Top 100 doesn't mean a huge amount if the majority of people were given names from the Top 20

Like Henry Wink Top twenty name before the current period.

Rupert's not massively popular. Matilda wouldn't be on my list of 'upper class' names, despite royal connections, though it is very fashionable and popular at present. It has been fairly popular at other periods in history also.

TempsPerdu · 12/04/2017 17:38

Yep Mitzy, a whole new generation of Susies and Pams. Smile

reuset · 12/04/2017 17:40

Yes, and Nancy's already on the rise, Temps.

BestIsWest · 12/04/2017 17:41

Beatles name is a Michelle, surely.

MitzyLeFrouf · 12/04/2017 17:46

I wonder how Hooray Henrys got their tag...

MitzyLeFrouf · 12/04/2017 17:47

The Beatles name is a 'cool boys' name' so unless hipsters have started calling their sons Michelle, I doubt it!

MitzyLeFrouf · 12/04/2017 17:47

Yep Mitzy, a whole new generation of Susies and Pams

Susan/Susie is great too. Brisk no nonsense names.

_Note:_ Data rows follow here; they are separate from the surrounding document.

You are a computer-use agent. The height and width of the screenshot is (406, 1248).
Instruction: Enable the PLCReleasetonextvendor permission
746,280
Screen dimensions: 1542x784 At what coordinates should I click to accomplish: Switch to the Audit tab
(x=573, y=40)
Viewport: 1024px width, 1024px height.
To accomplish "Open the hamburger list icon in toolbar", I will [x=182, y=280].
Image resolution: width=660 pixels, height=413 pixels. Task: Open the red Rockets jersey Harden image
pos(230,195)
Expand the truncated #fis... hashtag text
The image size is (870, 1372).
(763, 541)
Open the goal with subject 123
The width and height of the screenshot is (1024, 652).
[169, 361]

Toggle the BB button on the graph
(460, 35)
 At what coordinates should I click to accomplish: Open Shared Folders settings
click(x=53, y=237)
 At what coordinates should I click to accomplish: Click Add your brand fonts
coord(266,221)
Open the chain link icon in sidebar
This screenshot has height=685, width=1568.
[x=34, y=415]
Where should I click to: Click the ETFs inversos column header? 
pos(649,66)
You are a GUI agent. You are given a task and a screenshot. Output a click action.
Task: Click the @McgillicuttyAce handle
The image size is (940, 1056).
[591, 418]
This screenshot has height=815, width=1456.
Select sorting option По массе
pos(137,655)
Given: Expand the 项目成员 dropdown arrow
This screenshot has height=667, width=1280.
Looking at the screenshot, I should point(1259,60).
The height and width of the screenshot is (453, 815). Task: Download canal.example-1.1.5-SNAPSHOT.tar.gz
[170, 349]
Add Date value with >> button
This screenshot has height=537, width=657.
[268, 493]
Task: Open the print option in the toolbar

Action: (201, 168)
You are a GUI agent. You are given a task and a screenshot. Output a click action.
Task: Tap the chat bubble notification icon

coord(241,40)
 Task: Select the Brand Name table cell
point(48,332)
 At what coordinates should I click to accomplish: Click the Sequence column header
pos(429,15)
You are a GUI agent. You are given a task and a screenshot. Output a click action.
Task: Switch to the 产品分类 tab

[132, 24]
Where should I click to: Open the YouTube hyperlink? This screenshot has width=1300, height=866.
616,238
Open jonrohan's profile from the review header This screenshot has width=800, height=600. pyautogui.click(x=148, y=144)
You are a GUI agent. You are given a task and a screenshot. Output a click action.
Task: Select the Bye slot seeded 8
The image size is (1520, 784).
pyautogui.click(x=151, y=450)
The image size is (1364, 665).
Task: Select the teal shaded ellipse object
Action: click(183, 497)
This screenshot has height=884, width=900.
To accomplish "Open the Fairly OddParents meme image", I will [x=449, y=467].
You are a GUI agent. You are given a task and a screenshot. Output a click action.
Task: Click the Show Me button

EasyBoySleazyJet · 12/04/2017 17:48

For Arlo the only references I can think of are Arlo Guthrie (US Folk Singer born 1947), a cat character in the Bing animation on TV and a restaurant in Newcastle

BestIsWest · 12/04/2017 17:48

Lol, Jude then.

TempsPerdu · 12/04/2017 17:59

I'd noticed that reuset - lots of mentions of Daphne on here lately too. Better dig out my old Mallory Towers books for inspiration if if I ever have another DC!

skincarejunkie · 12/04/2017 19:41

2030 will be the year of the baby Colin, Neil, Denise and Karen. With their cousins Linda and Paul! Grin

skincarejunkie · 12/04/2017 19:42

Ooh, temps Gwendoline! Or Pru. (or was she St Claire's?)

Gwencooper81 · 12/04/2017 19:50

Names can also seem more popular .. if you have a child called 'Elodie' then you tend to notice when the same name is called/written down/ on the telly.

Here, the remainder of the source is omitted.